Have you ever really sat and thought about how you tick? How does your body know what to do? What is your brain all about?
Our brain communicates to our body through a network called peripheral nervous system and has two major parts. One of the parts controls the things you don’t have to think about like your heartbeat or digestion (autonomic nervous system) and the other (somatic nervous system) connects your senses to your brain and lets you move your muscles. The brain is your body’s control center and your spinal cord is its message hub. They make up your central nervous system together and your brain is always talking to the rest of your body. These messages go through your spinal cord, then to your arms, legs and all other body parts and organs.

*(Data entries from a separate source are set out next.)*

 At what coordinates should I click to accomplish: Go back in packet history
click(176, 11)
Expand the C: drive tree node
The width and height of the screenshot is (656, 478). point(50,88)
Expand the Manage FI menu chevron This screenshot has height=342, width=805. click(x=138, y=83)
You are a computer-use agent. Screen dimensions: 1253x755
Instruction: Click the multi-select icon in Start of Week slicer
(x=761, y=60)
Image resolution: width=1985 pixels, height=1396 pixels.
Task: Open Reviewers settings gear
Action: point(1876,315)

Our brain takes charge of how we think, feel, learn, remember, talk, walk and even breath and only weighs about 3 pounds. All this activity creates folds and grooves to make room for all the information it has to hold.

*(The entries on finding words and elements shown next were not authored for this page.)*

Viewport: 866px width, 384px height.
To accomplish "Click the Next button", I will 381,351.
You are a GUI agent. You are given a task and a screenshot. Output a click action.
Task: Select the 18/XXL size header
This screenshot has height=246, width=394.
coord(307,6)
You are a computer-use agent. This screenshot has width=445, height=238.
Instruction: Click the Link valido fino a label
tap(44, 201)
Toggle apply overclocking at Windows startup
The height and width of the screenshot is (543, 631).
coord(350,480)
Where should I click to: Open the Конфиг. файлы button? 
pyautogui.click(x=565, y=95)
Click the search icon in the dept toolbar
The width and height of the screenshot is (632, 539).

Our nerves are made of cells called neurons. These billions of cells are what carry the messages to and from your brain. Some let your brain in on what’s going on with your eyes, ears, nose, tongue and skin. Others go from your brain to your muscles.
All of our thoughts start with an electrical charge, kind of like a lightbulb going off in some of the cartoons. This is called a nerve impulse and triggers chemicals to send signals to other neurons and your brain.
Your autonomic nervous system is responsible for your fight or flight signals. They put you on high alert and get you ready for whatever might happen next. You’ll find your heart beats faster, pushing more blood to your heart and other organs and your blood pressure also goes up. Your brain sends adrenaline into your bloodstream and your airways will get wider so you can get more oxygen to your lungs.
Serotonin sends messages about your mood and dopamine talks to your brain about movement. Chemicals are found where one neuron meets another and these neurons connect to one another in more than 100 trillion places, a complex network called “neuron forest” by the scientists.
Parkinson’s hurts the neurons that affect movement. Signs might include shaking in your hands or fingers, slow movement, stiff muscles, problems with balance and changes in speech. If you notice any of these conditions, contact your doctor, but there could also be other conditions causing these as well.
When neurons lose connection to one another, this is called Alzheimer’s. Being cut off from one another causes the neurons to stop working like they should and eventually die. We have all known people afflicted with this disease, and their lack of memory is vastly noticeable and a condition that can attack at any age.
Let’s try to be grateful for what our brain does for us daily. It is such a wonderful organ!